If you look at atypical cytology and equivocal cystoscopy, there were 14 patients with equivocal cystoscopy, and two of them were diagnosed with urothelial carcinoma. One was a high grade T1 and one CIS. And both were tested positive for Cxbladder. So again, this is a pretty strong argument for using Cxbladder instead of cytology avoiding this atypical cytology results. I think that'll take some time. We're really ingrained in using cytology as part of our workup, but this is certainly an adjunctive test that can help us in these situations. In fact, whenever I have sort of an equivocal cystoscopy finding, I have the urine set aside, and I will send the urine knowing that at least my cystoscopy is equivocal and if the cytology comes back also atypical, that's the time where this test is really helping me.

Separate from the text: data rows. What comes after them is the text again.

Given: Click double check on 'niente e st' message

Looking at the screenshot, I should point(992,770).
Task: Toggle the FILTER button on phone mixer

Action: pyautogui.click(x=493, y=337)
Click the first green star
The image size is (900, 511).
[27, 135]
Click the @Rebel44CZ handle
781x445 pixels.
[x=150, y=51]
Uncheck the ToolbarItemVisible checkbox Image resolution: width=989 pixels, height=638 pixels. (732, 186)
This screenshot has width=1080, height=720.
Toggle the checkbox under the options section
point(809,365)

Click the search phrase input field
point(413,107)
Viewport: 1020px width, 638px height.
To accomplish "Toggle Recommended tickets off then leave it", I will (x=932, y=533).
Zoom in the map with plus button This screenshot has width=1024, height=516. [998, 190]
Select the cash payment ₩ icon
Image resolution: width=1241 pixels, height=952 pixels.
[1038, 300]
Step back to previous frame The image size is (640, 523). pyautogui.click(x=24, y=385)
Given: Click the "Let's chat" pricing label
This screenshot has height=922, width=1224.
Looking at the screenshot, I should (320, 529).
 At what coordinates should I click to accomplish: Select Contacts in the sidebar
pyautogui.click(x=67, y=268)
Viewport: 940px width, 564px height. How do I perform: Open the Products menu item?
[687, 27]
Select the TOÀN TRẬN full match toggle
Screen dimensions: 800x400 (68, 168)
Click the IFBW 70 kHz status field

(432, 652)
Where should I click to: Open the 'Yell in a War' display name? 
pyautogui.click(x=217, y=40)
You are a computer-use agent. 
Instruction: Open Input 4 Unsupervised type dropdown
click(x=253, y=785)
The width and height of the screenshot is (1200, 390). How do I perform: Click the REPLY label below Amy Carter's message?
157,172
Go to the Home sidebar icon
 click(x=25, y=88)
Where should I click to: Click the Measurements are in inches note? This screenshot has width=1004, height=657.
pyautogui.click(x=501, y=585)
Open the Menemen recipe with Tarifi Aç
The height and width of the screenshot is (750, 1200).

So again, to conclude the Cxbladder adjudicated all the UC positive samples among the 153 atypical cytology. Really strong results here. Correctly ruled out 47 of the atypicals again in about a third of the patients. And of the 14 that were atypical for cytology with equivocal cystoscopies, it tested positive for one of the high grade and one CIS tumor.

So it definitely outperforms urine cytology for identifying patients with a urothelial carcinoma. And it's very, very useful again in this atypical cytology and equivocal cystoscopy situation. And so again, is it helpful in every setting? Certainly not. We don't use it on every single patient, but anyone I think who has atypical cytology or equivocal findings on cystoscopy.

People ask, "Well what if you didn't send it and you get an atypical cytology?" Well, those are patients who are, just tell them, give them a choice. We can either biopsy you in the OR or just come in and drop off a urine test and we'll do a Cxbladder. So that's always an option to do it afterwards as well.

So I think with that we'll stop. And again, these are the conclusions that I think we went through before. Thank you very much.